§ YOUR OBJECTIVE
Whenever a line below includes the string "Switch", show it.
** Opening DATA LISTING block **
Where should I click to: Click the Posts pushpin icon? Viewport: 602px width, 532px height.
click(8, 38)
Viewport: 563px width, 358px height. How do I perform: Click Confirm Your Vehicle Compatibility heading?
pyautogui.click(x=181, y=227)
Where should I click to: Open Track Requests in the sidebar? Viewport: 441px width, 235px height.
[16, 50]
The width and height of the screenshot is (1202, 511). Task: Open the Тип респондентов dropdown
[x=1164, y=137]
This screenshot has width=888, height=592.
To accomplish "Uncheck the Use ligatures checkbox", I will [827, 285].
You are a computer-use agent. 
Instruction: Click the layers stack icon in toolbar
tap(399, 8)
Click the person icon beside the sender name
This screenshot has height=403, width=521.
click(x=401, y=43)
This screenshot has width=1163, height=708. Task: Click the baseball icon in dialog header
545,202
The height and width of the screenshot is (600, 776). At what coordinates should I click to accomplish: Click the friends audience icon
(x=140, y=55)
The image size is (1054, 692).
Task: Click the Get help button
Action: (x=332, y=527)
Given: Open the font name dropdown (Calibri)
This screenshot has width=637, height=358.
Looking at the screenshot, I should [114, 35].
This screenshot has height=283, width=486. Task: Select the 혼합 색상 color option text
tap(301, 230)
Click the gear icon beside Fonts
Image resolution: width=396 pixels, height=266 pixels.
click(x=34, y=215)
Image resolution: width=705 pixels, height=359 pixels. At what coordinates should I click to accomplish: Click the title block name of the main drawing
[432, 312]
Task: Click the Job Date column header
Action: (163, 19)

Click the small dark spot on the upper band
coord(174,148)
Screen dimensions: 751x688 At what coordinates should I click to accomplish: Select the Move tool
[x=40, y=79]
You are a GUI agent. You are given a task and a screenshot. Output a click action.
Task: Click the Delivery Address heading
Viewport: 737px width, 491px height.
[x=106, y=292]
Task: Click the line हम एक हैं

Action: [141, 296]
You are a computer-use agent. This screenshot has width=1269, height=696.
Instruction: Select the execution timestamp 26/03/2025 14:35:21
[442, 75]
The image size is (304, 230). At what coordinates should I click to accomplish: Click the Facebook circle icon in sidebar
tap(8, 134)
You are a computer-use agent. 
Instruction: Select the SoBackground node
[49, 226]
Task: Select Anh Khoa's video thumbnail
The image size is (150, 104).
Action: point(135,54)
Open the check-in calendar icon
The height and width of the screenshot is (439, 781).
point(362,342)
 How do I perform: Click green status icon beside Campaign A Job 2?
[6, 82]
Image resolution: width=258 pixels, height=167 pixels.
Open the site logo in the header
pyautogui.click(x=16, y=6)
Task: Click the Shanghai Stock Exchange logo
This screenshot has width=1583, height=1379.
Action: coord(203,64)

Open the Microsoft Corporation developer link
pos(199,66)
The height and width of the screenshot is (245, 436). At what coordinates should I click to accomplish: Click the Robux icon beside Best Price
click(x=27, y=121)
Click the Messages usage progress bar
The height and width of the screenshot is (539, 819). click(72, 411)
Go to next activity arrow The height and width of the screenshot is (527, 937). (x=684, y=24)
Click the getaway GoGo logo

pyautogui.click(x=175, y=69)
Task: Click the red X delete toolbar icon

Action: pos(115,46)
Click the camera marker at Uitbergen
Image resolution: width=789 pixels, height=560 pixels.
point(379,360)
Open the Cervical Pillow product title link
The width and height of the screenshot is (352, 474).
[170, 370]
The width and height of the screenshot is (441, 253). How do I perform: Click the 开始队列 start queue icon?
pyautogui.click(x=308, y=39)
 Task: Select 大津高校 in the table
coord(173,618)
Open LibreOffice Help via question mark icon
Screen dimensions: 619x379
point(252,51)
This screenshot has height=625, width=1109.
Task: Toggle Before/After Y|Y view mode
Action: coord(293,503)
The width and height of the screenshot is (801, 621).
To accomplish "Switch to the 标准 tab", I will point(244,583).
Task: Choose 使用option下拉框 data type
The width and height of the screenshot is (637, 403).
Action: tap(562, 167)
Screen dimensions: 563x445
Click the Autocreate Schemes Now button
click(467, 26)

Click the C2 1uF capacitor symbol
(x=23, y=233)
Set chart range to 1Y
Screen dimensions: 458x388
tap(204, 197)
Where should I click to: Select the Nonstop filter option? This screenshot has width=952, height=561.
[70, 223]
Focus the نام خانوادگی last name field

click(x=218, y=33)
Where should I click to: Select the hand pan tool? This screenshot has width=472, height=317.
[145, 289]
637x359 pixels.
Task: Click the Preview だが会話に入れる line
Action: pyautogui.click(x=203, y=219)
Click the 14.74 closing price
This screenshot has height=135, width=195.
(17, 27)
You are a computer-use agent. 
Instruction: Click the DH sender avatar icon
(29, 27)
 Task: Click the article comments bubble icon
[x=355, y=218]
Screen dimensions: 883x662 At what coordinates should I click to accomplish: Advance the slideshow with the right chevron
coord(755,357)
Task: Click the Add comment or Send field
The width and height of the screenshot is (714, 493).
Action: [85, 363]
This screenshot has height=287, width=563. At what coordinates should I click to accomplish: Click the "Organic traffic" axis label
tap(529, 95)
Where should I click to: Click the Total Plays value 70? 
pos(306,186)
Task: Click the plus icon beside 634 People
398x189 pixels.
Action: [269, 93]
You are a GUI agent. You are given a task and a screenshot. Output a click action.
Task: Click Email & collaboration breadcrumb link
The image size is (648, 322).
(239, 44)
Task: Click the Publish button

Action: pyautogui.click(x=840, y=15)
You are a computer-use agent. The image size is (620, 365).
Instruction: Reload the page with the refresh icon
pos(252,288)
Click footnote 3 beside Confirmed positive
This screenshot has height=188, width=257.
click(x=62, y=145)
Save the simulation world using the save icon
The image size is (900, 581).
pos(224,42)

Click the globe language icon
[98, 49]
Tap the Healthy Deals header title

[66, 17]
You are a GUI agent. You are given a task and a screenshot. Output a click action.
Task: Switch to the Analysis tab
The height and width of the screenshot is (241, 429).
** Closing DATA LISTING block **
§ PROBLEM SOLUTION
To accomplish "Switch to the 标准 tab", I will point(244,583).
Task: Switch to the Analysis tab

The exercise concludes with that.